More on: Is Google God?

In reply to the New York Times article:

“Google’s connective capacities seem divine because they are quite literally beyond the average person’s ability to truly understand how they work. As Arthur C. Clarke famously observed, “Any sufficiently advanced technology is indistinguishable from magic.”

And Google does have some attributes that make it very appealing as a deity.
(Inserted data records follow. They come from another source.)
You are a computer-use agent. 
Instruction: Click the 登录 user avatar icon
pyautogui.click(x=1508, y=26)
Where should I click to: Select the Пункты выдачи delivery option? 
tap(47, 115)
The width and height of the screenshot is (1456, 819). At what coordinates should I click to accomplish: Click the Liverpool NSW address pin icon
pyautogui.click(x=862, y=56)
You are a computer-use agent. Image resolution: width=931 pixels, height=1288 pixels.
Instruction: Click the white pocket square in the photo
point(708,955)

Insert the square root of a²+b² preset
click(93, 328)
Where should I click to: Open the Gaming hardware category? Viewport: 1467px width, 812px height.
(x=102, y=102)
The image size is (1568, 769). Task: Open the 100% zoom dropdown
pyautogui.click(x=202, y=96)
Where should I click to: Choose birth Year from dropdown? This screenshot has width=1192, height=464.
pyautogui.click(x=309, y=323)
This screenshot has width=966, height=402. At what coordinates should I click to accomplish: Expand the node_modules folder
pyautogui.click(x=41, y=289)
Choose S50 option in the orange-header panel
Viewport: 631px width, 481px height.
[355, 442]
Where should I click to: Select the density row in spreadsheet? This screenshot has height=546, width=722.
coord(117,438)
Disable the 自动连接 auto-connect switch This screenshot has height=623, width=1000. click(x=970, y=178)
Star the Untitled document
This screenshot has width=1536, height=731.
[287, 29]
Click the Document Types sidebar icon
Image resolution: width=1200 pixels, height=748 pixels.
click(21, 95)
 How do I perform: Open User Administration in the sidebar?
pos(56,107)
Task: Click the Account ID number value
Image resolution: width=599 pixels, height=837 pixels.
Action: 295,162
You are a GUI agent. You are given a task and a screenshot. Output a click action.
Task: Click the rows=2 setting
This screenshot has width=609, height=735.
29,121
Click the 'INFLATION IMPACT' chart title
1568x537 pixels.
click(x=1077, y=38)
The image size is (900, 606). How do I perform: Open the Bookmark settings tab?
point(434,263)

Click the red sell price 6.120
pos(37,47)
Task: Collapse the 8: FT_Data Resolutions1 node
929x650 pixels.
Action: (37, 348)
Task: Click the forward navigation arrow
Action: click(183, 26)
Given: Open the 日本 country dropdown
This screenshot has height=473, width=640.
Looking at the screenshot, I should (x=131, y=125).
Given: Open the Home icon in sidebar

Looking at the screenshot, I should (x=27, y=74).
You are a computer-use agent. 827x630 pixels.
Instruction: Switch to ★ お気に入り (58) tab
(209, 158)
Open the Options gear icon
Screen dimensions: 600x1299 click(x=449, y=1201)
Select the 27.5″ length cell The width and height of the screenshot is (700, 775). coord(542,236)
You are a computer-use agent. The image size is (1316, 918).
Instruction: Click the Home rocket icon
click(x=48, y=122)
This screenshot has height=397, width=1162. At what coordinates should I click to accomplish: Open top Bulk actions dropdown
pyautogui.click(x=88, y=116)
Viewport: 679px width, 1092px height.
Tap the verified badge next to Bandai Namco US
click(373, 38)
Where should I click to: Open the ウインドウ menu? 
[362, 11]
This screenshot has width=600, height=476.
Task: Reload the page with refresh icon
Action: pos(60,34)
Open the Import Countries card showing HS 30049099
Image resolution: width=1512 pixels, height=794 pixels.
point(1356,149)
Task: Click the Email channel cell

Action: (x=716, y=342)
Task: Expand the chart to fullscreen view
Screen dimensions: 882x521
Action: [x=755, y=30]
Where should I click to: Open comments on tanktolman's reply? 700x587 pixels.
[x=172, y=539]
The most obvious is that Google answers back when you ask it a question – in contrast to the problematic nature of prayer, which leaves petitioning humans struggling to figure out whether the unseen has even heard, much less responded.

Moreover, if Google’s answer is negative or vague, it lets you do an instant “repray.” You simply change your search terms and tease a truer (or shorter) answer back.”
– Stephen Strauss, Sees all, knows all: Is it God or Google?, Jul. 30, 2003

Historical Findings

What are people using to find something in the real world?

If they’re living in 19th Century London, they consult Sherlock Holmes to navigate through trouble and towards a solution — or they play detectives themselves, after indulging themselves in Doyle-fiction; “get the scoop by being a snoop”. (It’s easy because “when you eliminate all other possibilities, what remains, no matter how improbable, is the answer.”)
If they’re Theseus, being loved by Ariadne (daughter of King Minos), they take her string to find the way back out of the Cretan Labyrinth after slaying the Minotaur. (I’m not referring to the automatic-classifier-of-Web-documents-that-exploits-the-context-of-links-in-Web-documents-Theseus.)
Walking through a modern city, they are guided street signs, and other helpful people they find on the way. They might call information with their mobile phone. Or consult their PDA’s GPS, if they’re out of a compass (which is of greatest use in combination with a map). Orienteering, the skilled ones look at the sun in daylight, or at the stars at nighttime.
They track the footprints of animals, or their scratches in the bark of trees. The olfactory semiotics experts go by the sense of smell. Or maybe they are trusting someone else’s nose, running after their dog to lead them. (“The scenting ability of the Police Drug Dog often provides the only hope of locating illegal narcotics”.)
They could be consulting the oracle of Delphi, or a librarian, and carry a divining rod around. They might let the Bible (the word of God) guide them, or maybe more modern philosophers like Dale Carnegie. Such are the ways of meatspace.

And online?

There’s mostly just Google. Even though expert web searchers do use their nose for best results.